Roman de l'avent

Le repaire de glace – Chapitre #10

Chapitre 10 – Effervescence

Hélène slalome entre les tables.

— Chaud devant !

Je saisis un coupon et m’empare du micro.

— Et maintenant, nous allons entendre Léonie et Maya sur un grand classique des années 80 !

— A quand les démons de minuit ? me demande Léo en chemin pour livrer un tartare de saumon avocat.

J’accompagne le duo en tapant des mains, entraînant les nombreux spectateurs. Je me déplace dans les rangs et chante avec les spectateurs.

Les deux amies sur scène improvisent une chorégraphie. Un sifflement s’échappe de la salle.

Je ris en récupère les micros. Je les remercie et présente le chanteur suivant.

Franck sort un instant de la cuisine et pose la main sur mon épaule.

— Tout se passe bien ?

— Oui, Franck, ça se passe vraiment bien !

Je tend le micro à un jeune homme aux petites lunettes rondes.

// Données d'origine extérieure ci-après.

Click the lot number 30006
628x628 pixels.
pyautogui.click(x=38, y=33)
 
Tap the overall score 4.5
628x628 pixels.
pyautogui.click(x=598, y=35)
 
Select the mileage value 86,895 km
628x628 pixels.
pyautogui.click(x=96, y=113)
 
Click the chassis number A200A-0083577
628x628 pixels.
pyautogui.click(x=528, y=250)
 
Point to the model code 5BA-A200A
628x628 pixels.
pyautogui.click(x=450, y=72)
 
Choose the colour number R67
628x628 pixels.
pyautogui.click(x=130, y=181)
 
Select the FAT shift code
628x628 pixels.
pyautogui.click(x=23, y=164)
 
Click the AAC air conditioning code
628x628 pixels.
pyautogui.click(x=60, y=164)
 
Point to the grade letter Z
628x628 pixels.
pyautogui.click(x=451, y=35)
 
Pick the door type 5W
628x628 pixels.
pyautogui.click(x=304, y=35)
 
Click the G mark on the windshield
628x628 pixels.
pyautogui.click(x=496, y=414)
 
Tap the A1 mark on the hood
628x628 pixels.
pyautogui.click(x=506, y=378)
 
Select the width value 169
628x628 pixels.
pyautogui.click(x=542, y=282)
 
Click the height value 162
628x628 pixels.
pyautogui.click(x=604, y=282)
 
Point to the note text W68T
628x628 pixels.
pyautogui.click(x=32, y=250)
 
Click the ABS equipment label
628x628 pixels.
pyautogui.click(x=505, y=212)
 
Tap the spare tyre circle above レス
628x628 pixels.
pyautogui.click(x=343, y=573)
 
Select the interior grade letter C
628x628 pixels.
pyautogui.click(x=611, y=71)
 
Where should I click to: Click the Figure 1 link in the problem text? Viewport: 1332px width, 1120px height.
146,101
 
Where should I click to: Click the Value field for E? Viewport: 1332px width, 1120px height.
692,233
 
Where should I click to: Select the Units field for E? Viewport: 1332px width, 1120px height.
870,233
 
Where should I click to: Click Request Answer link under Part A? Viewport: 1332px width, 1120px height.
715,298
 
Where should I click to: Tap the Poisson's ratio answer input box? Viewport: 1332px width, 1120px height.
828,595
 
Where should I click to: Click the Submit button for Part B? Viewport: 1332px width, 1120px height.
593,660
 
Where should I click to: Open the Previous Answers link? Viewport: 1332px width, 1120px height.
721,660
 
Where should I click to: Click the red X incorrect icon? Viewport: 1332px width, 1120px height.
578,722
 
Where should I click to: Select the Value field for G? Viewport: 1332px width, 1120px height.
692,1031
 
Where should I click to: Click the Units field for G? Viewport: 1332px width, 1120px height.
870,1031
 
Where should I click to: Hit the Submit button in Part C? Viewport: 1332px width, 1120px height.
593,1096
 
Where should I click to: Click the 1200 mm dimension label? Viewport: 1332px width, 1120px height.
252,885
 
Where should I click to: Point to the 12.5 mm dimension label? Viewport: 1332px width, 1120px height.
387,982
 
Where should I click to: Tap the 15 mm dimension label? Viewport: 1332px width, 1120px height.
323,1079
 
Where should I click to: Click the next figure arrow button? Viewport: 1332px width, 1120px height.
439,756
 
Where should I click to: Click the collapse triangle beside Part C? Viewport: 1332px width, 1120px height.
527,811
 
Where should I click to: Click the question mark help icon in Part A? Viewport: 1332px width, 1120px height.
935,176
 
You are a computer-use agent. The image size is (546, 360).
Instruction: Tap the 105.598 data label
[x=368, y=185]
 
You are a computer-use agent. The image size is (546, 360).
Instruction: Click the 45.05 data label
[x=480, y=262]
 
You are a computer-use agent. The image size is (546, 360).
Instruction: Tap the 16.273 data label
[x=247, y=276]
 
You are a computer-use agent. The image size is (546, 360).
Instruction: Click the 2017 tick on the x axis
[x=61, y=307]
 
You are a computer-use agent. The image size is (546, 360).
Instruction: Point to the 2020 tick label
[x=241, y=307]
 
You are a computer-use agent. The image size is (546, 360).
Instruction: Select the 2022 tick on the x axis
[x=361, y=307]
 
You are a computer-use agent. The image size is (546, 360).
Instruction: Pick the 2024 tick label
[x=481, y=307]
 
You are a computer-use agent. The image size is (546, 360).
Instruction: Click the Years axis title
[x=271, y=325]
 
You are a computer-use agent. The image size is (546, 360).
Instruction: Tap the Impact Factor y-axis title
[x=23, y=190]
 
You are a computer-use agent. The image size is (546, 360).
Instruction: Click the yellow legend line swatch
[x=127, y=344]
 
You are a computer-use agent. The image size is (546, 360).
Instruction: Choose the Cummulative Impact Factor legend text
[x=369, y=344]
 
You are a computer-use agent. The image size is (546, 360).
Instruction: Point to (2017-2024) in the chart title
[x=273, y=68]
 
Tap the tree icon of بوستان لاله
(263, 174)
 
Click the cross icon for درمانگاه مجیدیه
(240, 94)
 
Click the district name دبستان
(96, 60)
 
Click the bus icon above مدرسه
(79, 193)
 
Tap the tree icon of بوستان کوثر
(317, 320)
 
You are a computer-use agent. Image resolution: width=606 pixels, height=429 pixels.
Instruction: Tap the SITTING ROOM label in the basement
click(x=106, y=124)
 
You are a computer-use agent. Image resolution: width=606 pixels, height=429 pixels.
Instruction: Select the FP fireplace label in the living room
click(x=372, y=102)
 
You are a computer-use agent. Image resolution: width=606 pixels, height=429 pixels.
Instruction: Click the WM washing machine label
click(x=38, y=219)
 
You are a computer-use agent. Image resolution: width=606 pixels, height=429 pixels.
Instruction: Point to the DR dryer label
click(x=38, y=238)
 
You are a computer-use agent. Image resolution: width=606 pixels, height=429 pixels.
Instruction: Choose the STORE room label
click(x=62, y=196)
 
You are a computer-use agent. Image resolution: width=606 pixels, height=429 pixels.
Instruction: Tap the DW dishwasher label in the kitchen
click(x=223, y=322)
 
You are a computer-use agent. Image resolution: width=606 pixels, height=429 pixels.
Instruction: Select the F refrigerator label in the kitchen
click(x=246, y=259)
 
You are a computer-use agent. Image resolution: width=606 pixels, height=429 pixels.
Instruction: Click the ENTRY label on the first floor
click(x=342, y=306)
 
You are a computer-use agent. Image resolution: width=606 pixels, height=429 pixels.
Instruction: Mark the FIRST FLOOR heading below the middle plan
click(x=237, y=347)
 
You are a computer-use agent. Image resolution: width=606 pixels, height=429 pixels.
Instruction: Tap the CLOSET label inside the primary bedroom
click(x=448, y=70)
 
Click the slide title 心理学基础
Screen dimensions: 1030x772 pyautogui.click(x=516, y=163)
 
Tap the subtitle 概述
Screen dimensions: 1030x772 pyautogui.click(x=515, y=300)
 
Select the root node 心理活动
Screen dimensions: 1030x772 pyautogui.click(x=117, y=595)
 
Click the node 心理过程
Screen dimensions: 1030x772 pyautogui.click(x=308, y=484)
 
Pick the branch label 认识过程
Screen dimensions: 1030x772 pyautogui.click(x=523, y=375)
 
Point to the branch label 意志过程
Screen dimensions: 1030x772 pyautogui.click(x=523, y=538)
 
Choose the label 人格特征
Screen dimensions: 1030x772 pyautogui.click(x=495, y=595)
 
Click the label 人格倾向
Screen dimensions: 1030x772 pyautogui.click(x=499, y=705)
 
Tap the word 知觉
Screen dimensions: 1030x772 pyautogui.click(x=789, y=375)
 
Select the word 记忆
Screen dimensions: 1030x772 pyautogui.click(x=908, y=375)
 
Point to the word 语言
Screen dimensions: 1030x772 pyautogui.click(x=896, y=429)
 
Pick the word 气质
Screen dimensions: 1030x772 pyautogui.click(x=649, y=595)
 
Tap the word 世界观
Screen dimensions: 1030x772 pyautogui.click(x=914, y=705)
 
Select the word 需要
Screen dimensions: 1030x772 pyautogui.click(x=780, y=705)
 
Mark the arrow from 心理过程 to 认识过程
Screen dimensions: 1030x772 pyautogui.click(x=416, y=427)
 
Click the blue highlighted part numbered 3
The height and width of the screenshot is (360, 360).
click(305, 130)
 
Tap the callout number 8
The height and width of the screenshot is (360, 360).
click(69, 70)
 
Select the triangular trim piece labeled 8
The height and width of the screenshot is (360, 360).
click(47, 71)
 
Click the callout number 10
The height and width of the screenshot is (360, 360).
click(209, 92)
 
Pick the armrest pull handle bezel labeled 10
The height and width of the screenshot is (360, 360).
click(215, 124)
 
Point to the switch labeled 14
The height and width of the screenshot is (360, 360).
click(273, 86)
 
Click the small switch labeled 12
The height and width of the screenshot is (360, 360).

Je lui donne le compte à rebours avant de mettre en marche la vidéo. Je règle légèrement le son. Il commence à chanter.

Léo s’approche de moi et dépose un verre sur la table où mes affaires sont installées.

— Je t’ai fait un cocktail.

Je récupère le verre, je fais signe à Léo que je préfère l’éloigner de la table de mixage.

— Qu’est ce que c’est ?

— Une surprise pour toi. Un spécial Reine des neiges, précise-t-il sans me quitter des yeux.

— Merci Léo !

Je porte la paille à mes lèvres, le cocktail est glacé et le fond sirupeux a un goût de myrtille.

— C’est délicieux. Je ne savais pas que maîtrisais à ce point la mixologie.

Il approche sa bouche de mon oreille.

— A ton service, murmure-t-il.

Je mordille ma paille et dépose le verre bleuté sur un distributeur de bonbons à côté de moi.

Voyant Hélène repasser dans la salle avec un plat du jour, je dis à Léo :

— Ca a l’air super bon !

Il hoche la tête en regardant l’homme qui chante en claquant des doigts.

Léo tourne la tête, me regarde intensément. Les paroles défilent et je sens venir la suite, mon cœur s’accélère au rythme de la musique.

— Pour un flirt avec toi, je ferais n’importe quoi, chante-t-il en même temps.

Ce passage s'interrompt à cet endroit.